Bè però fanno ridere dai.
«Siamo allo Strapaese, la ridicolizzazione dei difetti fisici. Travaglio risponde che anche Benigni storpia i nomi. Ma Benigni fa il comico. Se la storpiatura la usa in un contesto polemico diventa un insulto. Se uno dice che Ferrara è ciccione diventa l'Alvaro Vitali del giornalismo, non il nuovo Montanelli».
Il direttore di Repubblica dice che è giornalismo di destra, da Il Borghese.
«È un giornalismo di cattivo gusto, troppo facile. È l'appendice giornalistico-letteraria del grillismo, sono la politica e il giornalismo del rutto».
Bersani direbbe «fascista».
«Io non sono tenero coi dirigenti del Pd, D'Alema appena mi incontra mi manda affanculo, ho molte riserve anche su Bersani, ma trovo grottesco il tentativo di impiccarlo come amico dei piduisti».
Il Pd non doveva invitare Grillo o qualche grillino alle feste dell'Unità?

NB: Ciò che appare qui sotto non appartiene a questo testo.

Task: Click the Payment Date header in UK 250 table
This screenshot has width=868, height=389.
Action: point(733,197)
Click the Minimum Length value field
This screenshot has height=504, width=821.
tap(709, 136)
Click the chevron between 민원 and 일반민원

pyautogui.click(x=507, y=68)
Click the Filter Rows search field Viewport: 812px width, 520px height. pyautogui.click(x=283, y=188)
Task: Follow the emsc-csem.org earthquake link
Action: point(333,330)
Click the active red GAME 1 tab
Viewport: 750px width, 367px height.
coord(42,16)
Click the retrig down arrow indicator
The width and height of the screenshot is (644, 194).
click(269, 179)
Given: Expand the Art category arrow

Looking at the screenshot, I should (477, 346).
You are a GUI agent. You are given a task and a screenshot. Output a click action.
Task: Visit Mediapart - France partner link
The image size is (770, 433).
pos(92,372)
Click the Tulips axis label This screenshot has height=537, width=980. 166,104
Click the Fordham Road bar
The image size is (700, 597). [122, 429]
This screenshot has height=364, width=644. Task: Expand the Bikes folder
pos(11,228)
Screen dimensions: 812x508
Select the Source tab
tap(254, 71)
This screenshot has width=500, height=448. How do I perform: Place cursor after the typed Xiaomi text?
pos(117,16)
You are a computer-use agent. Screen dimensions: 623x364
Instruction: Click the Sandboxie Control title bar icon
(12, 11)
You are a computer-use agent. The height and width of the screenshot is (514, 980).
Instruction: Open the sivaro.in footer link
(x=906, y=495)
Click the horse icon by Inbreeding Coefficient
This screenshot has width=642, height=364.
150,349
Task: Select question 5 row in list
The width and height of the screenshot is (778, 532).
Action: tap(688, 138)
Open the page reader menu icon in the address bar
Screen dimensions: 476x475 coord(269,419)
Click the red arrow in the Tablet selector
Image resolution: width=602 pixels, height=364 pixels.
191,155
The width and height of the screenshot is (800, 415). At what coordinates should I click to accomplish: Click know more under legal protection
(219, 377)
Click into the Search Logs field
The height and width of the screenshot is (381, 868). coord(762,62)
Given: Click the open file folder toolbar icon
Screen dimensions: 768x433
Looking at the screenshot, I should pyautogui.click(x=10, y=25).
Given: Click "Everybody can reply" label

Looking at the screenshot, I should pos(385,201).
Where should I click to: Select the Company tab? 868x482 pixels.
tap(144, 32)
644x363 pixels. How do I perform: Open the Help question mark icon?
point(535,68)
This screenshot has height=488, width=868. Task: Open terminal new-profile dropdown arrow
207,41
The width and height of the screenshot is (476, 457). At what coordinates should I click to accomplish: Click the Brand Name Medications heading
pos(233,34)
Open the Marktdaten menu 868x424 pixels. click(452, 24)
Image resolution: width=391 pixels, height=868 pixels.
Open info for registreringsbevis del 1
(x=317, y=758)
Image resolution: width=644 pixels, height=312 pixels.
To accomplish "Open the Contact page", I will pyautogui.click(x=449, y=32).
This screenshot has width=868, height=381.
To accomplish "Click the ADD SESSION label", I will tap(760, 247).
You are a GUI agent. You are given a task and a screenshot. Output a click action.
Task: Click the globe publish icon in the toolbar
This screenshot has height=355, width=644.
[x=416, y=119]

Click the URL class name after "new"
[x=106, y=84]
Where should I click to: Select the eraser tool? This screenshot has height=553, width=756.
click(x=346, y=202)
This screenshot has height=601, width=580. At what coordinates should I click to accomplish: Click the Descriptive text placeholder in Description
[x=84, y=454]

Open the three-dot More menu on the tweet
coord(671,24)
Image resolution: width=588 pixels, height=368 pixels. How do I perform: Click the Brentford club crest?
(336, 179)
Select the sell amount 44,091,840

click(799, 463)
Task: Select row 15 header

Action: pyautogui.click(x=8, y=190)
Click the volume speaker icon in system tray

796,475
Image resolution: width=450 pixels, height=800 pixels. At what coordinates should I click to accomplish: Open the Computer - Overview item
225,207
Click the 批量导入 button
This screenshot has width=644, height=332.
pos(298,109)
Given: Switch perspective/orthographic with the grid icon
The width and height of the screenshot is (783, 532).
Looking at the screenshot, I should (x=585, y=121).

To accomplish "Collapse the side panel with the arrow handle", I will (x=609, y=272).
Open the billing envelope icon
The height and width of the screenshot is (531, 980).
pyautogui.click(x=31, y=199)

«Se uno ti insulta tu hai diritto a non invitarlo. È ridicola questa tesi del Fatto, proprio loro che hanno organizzato una festa del giornale e non hanno invitato nessuno dell'Unità e soltanto un esponente del Pd. Però esigono di essere invitati alle feste degli altri».
E il Pd che invita il direttore del Giornale?
«Mi sembra un episodio di civiltà, se non hai visione integralista non pensi che possa contaminare il Pd, anzi dovrebbero invitare sempre chi critica, e fanno male a non chiamare la Fiom. Basta con l'estetica del livore. Chi viene dall'integralismo cattolico ha questa ossessione della purezza, ha bisogno di alimentarsi di livore».
C'è un po' di astio anche tra di voi.
«Io Travaglio lo considero un genio della comunicazione e un grande showman. Ma con questo can can sul papello non si accorge che la sua fanfara rischia di nascondere la truffa sulla legge elettorale, un superporcellum che se passa può far rivincere Berlusconi, il suo grande nemico...».